Il n’est pas contesté que le recourant a touché son dernier salaire le 25 septembre 2020 et qu’il a démissionné avec effet immédiat par courrier du 16 février 2021. Pour ce qui est de la période avant la résiliation des rapports de travail, le recourant a donc fourni sa prestation de travail, sans rémunération, durant les mois d’octobre, novembre, décembre 2020 ainsi que janvier et la moitié du mois de février 2021. Si des échanges WhatsApp ont eu lieu en octobre et novembre 2020 quant à de potentiels nouveaux contrats ou éventuel crédit, ce n’est que par courrier du 27 janvier 2021 que le recourant a mis en demeure son ancien employeur de lui verser les salaires encore impayés d’octobre 2020 à janvier 2021, soit trois mois après avoir touché son dernier salaire en septembre 2020. S’agissant de la période après résiliation des relations de travail, si le recourant a déposé une réquisition de poursuite contre le G.________ SA le 1er mars 2021, force est de constater que celle-ci n’a ensuite été suivie d’aucune démarche, hormis les rappels de paiement envoyés chaque mois à l’employeur du 1er avril au 1er août 2022 qui ne peuvent toutefois pas être considérés comme une démarche utile pour recouvrer les créances salariales du moment qu’ils sont restés, durant des mois, sans aucun retour de l’employeur. Ce n’est que le 26 janvier 2022 que le recourant a à nouveau déposé une réquisition de poursuite auprès de l’Office des poursuites dont il a demandé la continuation le 15 septembre 2022 après que la poursuite a été suspendue pour ajournement de la faillite (cf. courrier du 28 janvier 2022 de l’Office des poursuites). Ainsi, le recourant a attendu près de dix mois sans effectuer aucune démarche formelle et utile. A cet égard, on notera qu’il ressort du dossier que le recourant souhaitait ne pas nuire à l’entreprise (cf. courrier du 16 février 2021) et qu’il s’était accordé avec son ancien employeur pour ne pas le mettre en poursuite afin d’éviter l’accumulation de poursuites qui empêcherait l’obtention de nouveaux contrats. Une fois que cette trêve avait pris fin en janvier 2022, le recourant avait pris conseil auprès d’un syndicat pour entamer les démarches nécessaires (cf. courriel du 4 mars 2023).

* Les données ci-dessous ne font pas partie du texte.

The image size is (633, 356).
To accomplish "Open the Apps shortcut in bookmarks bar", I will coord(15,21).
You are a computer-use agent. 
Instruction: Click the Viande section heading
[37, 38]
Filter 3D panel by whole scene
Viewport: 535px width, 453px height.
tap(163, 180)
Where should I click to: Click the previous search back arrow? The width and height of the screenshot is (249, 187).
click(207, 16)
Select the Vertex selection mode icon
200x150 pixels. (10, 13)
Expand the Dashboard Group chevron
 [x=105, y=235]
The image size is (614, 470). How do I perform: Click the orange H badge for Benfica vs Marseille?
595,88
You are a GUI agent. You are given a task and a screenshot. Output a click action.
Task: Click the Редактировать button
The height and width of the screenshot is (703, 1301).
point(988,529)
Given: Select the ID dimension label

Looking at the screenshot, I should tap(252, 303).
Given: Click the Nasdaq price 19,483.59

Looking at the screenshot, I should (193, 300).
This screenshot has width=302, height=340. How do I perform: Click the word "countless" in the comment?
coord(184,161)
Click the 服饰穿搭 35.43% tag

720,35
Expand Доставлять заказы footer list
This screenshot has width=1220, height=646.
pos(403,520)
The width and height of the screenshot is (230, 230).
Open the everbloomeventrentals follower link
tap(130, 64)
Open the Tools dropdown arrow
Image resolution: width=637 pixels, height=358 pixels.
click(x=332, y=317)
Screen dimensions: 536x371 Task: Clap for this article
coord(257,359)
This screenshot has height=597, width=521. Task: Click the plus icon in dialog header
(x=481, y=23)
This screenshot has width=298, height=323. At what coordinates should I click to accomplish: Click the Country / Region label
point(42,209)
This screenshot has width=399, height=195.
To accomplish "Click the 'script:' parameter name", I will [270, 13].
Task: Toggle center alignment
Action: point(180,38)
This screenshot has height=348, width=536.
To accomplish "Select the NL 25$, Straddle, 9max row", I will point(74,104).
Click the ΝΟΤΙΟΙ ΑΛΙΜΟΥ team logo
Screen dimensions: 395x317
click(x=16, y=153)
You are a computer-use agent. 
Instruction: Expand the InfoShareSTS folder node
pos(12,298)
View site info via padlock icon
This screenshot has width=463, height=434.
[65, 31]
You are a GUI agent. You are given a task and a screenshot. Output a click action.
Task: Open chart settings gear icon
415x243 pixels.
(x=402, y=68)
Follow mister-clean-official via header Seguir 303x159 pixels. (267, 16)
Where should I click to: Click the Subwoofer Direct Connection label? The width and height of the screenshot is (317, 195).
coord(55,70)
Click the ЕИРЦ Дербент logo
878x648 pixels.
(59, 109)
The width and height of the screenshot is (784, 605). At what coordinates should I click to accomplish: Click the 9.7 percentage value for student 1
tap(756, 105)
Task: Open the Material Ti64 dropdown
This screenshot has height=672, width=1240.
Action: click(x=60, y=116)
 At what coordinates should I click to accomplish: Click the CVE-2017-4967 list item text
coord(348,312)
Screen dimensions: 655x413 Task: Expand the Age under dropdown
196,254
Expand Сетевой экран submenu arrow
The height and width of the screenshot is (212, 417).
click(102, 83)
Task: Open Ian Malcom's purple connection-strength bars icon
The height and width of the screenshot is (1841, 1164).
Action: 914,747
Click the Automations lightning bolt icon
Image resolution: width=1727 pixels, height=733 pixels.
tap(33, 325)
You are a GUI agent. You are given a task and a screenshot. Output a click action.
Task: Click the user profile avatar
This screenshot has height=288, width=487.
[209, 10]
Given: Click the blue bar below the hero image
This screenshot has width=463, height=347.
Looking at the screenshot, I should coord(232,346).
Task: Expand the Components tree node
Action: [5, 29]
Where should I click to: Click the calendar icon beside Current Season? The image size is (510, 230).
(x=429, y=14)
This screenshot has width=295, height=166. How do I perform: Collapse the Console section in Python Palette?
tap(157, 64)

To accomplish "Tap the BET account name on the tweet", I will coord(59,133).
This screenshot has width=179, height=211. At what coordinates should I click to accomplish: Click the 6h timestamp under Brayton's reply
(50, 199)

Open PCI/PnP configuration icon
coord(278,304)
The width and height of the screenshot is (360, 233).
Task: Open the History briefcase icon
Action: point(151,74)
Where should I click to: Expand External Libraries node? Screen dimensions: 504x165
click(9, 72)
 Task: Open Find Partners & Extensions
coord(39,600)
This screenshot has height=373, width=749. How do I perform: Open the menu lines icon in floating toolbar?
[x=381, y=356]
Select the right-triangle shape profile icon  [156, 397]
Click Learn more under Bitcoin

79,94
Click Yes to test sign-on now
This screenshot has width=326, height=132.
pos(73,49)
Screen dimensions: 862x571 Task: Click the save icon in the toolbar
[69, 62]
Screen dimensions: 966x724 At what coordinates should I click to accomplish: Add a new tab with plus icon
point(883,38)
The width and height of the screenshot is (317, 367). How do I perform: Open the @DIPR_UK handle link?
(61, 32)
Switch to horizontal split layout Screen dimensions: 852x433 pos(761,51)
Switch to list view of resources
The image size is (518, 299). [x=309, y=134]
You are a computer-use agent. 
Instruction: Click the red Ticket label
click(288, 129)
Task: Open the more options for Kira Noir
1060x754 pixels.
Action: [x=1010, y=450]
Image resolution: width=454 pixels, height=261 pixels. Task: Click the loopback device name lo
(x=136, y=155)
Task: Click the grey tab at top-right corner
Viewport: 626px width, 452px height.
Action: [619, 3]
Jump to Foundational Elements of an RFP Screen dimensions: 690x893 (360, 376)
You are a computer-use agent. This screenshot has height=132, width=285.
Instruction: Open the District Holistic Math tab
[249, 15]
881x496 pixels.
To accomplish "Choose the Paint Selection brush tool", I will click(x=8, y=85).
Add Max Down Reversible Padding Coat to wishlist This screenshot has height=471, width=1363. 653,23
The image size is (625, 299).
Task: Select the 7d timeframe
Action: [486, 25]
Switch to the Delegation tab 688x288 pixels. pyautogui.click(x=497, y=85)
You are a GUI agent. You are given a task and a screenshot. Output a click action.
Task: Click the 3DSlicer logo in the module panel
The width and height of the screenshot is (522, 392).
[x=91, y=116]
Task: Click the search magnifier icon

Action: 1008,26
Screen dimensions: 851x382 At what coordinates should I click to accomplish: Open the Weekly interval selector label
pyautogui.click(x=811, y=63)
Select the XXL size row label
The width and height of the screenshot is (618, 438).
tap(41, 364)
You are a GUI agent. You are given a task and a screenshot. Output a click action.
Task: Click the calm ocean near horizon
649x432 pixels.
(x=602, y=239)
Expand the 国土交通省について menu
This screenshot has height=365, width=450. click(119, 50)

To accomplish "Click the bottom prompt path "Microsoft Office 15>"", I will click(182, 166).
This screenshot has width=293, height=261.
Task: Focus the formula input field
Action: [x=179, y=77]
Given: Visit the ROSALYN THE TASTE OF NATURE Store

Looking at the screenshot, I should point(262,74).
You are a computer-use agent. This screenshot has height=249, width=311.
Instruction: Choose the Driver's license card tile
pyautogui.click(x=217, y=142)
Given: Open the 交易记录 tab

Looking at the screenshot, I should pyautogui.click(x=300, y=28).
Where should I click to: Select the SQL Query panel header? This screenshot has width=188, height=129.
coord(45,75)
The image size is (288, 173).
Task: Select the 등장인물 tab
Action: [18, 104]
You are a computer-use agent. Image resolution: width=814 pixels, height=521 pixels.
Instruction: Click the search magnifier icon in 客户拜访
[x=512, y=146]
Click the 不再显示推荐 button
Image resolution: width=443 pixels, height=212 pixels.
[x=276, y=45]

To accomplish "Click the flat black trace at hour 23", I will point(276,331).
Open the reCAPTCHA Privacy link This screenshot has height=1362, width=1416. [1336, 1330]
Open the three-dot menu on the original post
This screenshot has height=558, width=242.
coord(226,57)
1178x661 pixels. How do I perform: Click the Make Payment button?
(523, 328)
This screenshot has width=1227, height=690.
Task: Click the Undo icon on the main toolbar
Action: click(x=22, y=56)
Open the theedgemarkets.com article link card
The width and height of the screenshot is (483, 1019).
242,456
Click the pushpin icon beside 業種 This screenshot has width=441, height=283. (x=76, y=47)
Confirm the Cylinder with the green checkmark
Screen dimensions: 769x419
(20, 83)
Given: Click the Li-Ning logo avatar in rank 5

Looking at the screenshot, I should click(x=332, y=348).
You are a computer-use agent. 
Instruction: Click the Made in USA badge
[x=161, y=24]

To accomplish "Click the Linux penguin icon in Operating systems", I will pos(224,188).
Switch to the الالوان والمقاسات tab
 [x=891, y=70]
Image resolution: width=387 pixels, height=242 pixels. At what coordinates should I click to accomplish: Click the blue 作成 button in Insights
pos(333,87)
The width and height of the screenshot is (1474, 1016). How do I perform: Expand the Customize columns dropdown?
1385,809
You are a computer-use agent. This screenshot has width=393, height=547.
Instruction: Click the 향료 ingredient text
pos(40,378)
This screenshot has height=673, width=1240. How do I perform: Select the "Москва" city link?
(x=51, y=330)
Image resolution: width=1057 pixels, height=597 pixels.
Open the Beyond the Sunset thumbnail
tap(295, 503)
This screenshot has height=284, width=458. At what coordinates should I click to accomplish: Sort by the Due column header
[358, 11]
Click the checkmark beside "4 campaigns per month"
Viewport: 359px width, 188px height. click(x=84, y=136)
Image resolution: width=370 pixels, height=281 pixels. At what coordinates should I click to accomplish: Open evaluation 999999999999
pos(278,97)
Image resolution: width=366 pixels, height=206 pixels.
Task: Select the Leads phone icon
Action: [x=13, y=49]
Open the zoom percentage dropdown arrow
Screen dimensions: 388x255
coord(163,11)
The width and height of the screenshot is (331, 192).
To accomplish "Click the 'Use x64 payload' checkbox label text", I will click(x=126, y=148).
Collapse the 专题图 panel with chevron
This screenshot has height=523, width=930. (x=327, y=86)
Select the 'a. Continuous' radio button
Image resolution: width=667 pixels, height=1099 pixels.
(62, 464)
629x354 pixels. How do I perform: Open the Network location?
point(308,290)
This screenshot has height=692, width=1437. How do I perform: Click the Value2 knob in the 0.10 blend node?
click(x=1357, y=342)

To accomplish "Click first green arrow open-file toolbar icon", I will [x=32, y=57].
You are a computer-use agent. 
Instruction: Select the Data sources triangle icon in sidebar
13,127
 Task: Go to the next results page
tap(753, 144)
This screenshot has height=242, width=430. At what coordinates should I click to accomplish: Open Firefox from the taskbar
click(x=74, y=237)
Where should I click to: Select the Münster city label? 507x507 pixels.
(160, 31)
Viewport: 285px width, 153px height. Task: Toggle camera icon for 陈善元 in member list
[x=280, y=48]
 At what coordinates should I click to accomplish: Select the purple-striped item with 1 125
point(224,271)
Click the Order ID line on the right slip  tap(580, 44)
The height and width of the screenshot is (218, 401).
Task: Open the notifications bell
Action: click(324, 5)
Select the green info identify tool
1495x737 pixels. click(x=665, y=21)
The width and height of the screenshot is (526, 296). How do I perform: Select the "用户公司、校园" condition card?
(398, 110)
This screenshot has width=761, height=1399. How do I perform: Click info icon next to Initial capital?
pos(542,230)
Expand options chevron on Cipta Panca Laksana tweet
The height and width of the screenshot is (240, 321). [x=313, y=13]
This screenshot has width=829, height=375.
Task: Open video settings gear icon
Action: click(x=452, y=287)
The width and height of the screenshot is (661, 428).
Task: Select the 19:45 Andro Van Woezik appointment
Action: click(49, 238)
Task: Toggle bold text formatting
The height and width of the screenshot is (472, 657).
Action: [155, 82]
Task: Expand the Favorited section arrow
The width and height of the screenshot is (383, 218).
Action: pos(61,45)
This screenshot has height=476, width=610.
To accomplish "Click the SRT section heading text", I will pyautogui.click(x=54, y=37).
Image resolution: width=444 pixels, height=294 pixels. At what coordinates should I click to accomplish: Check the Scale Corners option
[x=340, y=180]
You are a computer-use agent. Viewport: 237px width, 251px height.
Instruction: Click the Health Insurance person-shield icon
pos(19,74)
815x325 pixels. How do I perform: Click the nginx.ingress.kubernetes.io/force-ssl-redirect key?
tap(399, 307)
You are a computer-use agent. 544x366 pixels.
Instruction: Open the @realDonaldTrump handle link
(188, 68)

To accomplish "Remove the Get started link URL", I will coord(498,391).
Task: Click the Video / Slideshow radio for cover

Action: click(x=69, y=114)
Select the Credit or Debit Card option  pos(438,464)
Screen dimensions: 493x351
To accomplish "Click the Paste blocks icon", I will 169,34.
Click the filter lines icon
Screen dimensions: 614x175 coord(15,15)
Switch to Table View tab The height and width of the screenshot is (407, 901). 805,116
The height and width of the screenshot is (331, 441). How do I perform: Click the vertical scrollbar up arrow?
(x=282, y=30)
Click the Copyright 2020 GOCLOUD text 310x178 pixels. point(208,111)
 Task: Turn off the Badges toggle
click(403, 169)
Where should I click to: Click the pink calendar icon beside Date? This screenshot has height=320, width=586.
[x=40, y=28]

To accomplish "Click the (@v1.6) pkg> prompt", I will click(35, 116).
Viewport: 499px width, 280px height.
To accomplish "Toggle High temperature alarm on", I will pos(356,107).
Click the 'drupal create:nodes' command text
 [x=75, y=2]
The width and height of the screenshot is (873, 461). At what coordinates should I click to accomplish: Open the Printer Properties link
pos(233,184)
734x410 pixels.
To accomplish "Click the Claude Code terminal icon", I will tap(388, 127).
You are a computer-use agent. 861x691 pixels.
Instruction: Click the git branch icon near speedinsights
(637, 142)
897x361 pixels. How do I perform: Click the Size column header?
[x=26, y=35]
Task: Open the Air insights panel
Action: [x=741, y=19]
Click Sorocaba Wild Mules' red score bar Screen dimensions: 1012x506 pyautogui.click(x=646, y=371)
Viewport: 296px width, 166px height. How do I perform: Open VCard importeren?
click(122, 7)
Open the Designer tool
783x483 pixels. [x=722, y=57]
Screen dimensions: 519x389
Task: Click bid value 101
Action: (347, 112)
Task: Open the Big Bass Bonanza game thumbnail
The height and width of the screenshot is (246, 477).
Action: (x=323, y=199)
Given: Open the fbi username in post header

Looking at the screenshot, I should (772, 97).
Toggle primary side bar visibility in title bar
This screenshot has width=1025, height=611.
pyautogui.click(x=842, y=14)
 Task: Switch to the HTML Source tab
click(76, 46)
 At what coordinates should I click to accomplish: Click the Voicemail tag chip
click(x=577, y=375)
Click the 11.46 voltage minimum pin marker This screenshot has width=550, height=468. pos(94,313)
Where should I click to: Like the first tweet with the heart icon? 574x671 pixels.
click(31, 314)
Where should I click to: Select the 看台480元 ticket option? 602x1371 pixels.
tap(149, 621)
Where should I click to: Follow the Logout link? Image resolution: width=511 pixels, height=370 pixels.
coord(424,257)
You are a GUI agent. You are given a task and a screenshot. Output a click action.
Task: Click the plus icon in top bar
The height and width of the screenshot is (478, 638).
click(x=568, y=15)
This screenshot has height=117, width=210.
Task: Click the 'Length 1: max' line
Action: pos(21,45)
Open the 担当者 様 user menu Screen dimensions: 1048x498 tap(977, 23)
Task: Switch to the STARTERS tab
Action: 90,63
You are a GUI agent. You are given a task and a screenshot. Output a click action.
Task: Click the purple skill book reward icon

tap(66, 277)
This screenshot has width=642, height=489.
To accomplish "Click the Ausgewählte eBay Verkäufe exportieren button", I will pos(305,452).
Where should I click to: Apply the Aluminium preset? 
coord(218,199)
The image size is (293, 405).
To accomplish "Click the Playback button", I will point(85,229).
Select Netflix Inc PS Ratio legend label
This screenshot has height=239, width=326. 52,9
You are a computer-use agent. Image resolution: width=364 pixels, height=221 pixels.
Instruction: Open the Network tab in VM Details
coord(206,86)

Au vu de ce qui précède, on ne peut que constater que le recourant a reporté les conséquences de l’insolvabilité éventuelle de son ancien employeur sur l’assurance-chômage. En effet, on pouvait attendre de lui qu’il continue ses démarches après la réquisition de poursuite du 1er mars 2021, d’autant plus qu’il n’était plus sous contrat. Au lieu de quoi, il a délibérément attendu des mois sans faire de démarche, étant rappelé que les rappels de paiements ne peuvent être considérés comme des démarches utiles. Partant, il a violé son obligation de diminuer le dommage et il ne peut dès lors prétendre à une indemnité en cas d’insolvabilité.

a) En définitive, le recours, mal fondé, doit être rejeté et la décision sur opposition contestée confirmée.

b) Il n’y a pas lieu de percevoir de frais judiciaires (art. 61 let. fbis LPGA), ni d’allouer de dépens à la partie recourante, qui n’obtient pas gain de cause (art. 61 let. g LPGA).

Par ces motifs, la juge unique prononce :

I. Le recours est rejeté.

II. La décision sur opposition rendue le 13 mai 2024 par la Caisse cantonale de chômage est confirmée.

III. Il n’est pas perçu de frais judiciaires, ni alloué de dépens.

La juge unique : La greffière :

Du

L'arrêt qui précède est notifié à :

‑ I.________, ‑ Caisse cantonale de chômage, Division juridique,

Secrétariat d’Etat à l’économie,

par l'envoi de photocopies.

Le présent arrêt peut faire l'objet d'un recours en matière de droit public devant le Tribunal fédéral au sens des art. 82 ss LTF (loi du 17 juin 2005 sur le Tribunal fédéral ; RS 173.110), cas échéant d'un recours constitutionnel subsidiaire au sens des art. 113 ss LTF. Ces recours doivent être déposés devant le Tribunal fédéral (Schweizerhofquai 6, 6004 Lucerne) dans les trente jours qui suivent la présente notification (art. 100 al. 1 LTF).